L’engagement du cardinal Monsengwo pour les pauvres était marquant
Certains auraient voulu voir confier à Mgr Laurent Monsengwo Pasinya le destin de la République démocratique du Congo en tant que chef d’Etat. C’est dire l’importance que le cardinal, décédé le 11 juillet 2021, a eu pour son pays et au-delà. Markus Brun, responsable de la coopération internationale à Action de Carême (AdC), est revenu pour kath.ch sur cette personnalité marquante.
Raphael Rauch, kath.ch, traduction adaptation Maurice Page
«J’ai appris à connaître personnellement Mgr Laurent Monsengwo en 2010, lorsqu’il est devenu archevêque de Kinshasa, explique Markus Brun. Nous avions des réunions régulières avec lui sur le terrain et nous pouvions toujours compter sur son soutien. Le point culminant de notre coopération a été une réunion à l’approche du sommet des Nations Unies visant à évaluer la réalisation des objectifs du Millénaire pour le développement, dix ans après leur proclamation.»
Pour des multinationales responsables
Avec un représentant du Conseil œcuménique des Eglises (COE) et le secrétaire de la Conférence épiscopale de l’époque, Felix Gmür, nous avons eu un entretien avec Micheline Calmy-Rey, alors cheffe du Département fédéral des des Affaires étrangères. Prévue pour 30 minutes, la discussion a durée a duré plus d’une heure. «La conseillère fédérale a été profondément impressionné par l’éloquence du cardinal, sa profonde analyse politique et son attitude très humaine», se souvient Markus Brun. Micheline Calmy Rey a convenu alors qu’il était urgent de réglementer les sociétés multinationales – en termes de respect des droits de l’homme, de protection de l’environnement et de lutte contre l’évasion fiscale. Le cardinal Monsengwo a été ensuite l’un des principaux témoins d’Action de Carême sur la nécessité de donner une assise juridique à la responsabilité des entreprises en Suisse.
Une personnalité intégrative
Markus Brun me voit cependant pas Mgr Monsengwo comme le «visage de l’opposition». «Avec la chute du pouvoir du despote Mobutu au Zaïre au début des années 1990, le mouvement démocratique a gagné en importance. Compte tenu des intérêts fortement divergents dans cet immense pays, une personnalité intégrative était nécessaire. L’Église catholique était et est toujours divisée, mais elle est l’une des forces les plus puissantes dans les secteurs éducatif et social – et a donc un grand poids politique.»
Mgr Monsengwo, à l’époque archevêque de Kisangani, n’a jamais mâché ses mots. C’était un homme au langage clair. Il a donc été élu à la tête de la «Commission Nationale Souveraine», qui aurait dû limiter le pouvoir de Mobutu et aider la démocratie à percer. Cela n’a pas vraiment réussi, mais Mgr Laurent a joué le rôle d’opposant à Mobutu en tant que président du potentiel gouvernement de transition de 1994 à 1997.

+++

--- Travail à faire ---
A. Transcrivez sans rien changer le passage de l'article sur le cardinal Monsengwo qui va de "Mgr Monsengwo, à" jusqu'à "1994 à 1997.".
B. D'après l'article sur le cardinal Monsengwo, en quelle année Markus Brun a-t-il fait personnellement sa connaissance ?
Les enregistrements qui suivent proviennent d'une autre source.

--- Enregistrements fournis ---
+++

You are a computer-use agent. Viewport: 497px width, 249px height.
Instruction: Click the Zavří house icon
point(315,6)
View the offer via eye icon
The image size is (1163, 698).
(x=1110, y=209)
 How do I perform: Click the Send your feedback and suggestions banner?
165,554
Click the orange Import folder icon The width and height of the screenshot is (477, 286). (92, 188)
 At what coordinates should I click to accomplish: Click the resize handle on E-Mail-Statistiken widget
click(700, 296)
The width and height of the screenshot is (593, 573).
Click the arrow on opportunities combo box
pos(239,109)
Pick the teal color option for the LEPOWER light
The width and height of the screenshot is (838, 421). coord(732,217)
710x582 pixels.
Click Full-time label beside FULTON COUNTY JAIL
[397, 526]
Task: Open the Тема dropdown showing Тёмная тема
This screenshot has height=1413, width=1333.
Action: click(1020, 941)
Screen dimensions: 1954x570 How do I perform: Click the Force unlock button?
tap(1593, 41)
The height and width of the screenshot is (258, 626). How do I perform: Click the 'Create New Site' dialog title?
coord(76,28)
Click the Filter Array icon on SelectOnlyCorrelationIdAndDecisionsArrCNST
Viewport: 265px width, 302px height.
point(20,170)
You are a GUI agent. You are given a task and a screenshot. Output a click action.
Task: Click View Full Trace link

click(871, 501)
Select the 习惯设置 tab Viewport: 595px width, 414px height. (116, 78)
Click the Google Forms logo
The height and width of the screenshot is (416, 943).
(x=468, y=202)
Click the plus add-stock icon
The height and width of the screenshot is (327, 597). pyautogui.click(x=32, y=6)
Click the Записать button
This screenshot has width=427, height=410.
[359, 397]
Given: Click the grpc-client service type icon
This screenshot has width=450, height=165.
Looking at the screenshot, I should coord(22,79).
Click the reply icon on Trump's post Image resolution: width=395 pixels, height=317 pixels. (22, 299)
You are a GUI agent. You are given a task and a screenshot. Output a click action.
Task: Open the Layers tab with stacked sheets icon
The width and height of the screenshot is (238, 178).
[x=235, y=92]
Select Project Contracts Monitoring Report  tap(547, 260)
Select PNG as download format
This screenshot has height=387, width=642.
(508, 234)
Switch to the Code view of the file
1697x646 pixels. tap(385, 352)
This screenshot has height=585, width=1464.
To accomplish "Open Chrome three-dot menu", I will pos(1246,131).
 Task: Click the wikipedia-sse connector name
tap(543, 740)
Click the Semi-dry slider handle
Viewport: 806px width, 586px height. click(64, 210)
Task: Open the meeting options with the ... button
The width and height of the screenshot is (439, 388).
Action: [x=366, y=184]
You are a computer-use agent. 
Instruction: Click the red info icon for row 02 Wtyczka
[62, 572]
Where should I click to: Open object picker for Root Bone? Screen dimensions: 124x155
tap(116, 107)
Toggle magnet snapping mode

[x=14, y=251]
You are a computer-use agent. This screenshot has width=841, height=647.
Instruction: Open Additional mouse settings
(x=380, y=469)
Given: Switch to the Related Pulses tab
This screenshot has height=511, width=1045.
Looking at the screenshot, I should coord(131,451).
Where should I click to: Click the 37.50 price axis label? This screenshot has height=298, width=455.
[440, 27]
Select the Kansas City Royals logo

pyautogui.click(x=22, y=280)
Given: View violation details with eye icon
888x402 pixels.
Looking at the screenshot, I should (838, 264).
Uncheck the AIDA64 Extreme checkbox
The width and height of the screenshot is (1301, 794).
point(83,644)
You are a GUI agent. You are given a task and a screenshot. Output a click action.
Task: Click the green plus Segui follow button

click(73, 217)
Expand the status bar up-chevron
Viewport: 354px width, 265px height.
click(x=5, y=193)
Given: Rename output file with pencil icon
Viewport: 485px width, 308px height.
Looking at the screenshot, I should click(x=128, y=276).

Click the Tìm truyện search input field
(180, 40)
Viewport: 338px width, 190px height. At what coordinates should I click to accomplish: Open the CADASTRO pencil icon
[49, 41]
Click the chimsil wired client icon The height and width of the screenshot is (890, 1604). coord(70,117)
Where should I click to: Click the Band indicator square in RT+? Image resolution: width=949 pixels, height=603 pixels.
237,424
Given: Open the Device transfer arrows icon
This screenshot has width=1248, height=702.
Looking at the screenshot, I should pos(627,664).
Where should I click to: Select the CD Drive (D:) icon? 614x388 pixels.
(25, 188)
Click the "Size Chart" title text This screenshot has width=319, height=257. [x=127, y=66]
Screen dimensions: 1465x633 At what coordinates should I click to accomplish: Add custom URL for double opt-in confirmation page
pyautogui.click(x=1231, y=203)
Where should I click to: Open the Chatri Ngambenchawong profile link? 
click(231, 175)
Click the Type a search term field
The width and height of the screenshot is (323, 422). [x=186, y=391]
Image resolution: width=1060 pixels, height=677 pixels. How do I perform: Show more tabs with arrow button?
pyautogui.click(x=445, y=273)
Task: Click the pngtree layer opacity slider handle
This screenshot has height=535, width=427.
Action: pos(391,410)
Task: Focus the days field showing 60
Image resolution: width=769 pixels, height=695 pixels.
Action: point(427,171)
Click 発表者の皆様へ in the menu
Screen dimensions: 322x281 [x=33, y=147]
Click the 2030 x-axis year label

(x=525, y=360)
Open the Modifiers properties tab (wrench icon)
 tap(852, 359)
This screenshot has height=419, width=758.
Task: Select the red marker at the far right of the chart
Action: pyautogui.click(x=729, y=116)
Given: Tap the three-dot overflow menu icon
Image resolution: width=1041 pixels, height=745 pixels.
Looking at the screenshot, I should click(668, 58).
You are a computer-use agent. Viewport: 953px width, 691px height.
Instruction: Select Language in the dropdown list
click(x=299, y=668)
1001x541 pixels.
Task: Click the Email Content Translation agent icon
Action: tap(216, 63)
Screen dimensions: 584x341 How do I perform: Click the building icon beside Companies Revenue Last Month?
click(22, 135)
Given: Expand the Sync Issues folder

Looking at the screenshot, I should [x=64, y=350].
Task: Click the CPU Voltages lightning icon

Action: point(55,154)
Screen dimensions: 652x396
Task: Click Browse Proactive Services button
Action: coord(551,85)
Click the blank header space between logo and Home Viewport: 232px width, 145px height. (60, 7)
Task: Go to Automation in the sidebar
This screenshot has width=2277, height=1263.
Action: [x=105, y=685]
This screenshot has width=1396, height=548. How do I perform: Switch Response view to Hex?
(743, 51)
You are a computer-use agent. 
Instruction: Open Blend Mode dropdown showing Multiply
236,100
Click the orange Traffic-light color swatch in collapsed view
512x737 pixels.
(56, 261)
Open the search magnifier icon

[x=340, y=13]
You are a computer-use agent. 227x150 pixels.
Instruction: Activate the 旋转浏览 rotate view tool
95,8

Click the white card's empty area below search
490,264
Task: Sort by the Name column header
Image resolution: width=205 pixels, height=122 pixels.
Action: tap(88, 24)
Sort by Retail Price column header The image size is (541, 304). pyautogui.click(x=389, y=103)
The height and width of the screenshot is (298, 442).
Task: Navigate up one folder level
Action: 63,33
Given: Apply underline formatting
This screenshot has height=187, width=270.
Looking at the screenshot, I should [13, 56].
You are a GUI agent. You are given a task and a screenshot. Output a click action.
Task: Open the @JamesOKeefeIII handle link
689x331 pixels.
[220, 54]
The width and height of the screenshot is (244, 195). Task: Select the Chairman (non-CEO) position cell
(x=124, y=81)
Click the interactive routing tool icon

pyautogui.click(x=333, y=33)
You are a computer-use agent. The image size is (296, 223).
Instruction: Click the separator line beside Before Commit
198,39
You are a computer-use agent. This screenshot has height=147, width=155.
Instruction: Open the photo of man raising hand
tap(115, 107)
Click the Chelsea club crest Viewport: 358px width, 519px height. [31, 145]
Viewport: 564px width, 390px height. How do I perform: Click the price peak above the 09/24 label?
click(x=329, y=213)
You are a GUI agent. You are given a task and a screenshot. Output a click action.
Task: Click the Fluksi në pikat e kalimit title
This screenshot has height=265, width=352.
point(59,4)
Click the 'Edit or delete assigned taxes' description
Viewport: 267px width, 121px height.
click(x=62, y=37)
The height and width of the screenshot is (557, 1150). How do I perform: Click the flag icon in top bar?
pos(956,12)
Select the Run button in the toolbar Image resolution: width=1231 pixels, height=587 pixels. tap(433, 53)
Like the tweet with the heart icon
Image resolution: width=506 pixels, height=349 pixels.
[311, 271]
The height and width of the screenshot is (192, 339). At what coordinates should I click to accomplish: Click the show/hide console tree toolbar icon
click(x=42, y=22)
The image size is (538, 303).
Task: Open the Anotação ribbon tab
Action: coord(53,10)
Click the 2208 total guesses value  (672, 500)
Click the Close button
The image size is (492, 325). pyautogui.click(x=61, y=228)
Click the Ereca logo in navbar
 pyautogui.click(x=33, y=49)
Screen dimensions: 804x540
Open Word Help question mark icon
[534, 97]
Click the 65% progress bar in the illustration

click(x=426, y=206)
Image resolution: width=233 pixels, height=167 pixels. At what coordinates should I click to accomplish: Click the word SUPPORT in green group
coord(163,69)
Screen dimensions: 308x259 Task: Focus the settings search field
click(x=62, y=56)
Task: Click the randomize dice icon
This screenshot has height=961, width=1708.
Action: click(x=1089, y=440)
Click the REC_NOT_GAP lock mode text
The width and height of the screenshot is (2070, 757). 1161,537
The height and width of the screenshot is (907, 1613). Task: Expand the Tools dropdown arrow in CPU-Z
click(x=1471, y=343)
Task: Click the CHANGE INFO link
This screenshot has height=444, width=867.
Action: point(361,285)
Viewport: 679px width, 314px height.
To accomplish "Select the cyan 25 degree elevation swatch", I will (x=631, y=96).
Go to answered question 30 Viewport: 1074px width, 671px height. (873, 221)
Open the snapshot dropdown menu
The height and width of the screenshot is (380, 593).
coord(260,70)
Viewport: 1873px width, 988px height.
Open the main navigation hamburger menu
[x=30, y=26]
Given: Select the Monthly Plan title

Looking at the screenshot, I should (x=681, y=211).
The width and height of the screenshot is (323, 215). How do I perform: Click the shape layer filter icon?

+++

--- Résultats par tâche ---
A.
Mgr Monsengwo, à l’époque archevêque de Kisangani, n’a jamais mâché ses mots. C’était un homme au langage clair. Il a donc été élu à la tête de la «Commission Nationale Souveraine», qui aurait dû limiter le pouvoir de Mobutu et aider la démocratie à percer. Cela n’a pas vraiment réussi, mais Mgr Laurent a joué le rôle d’opposant à Mobutu en tant que président du potentiel gouvernement de transition de 1994 à 1997.

B. En 2010, lorsqu'il est devenu archevêque de Kinshasa.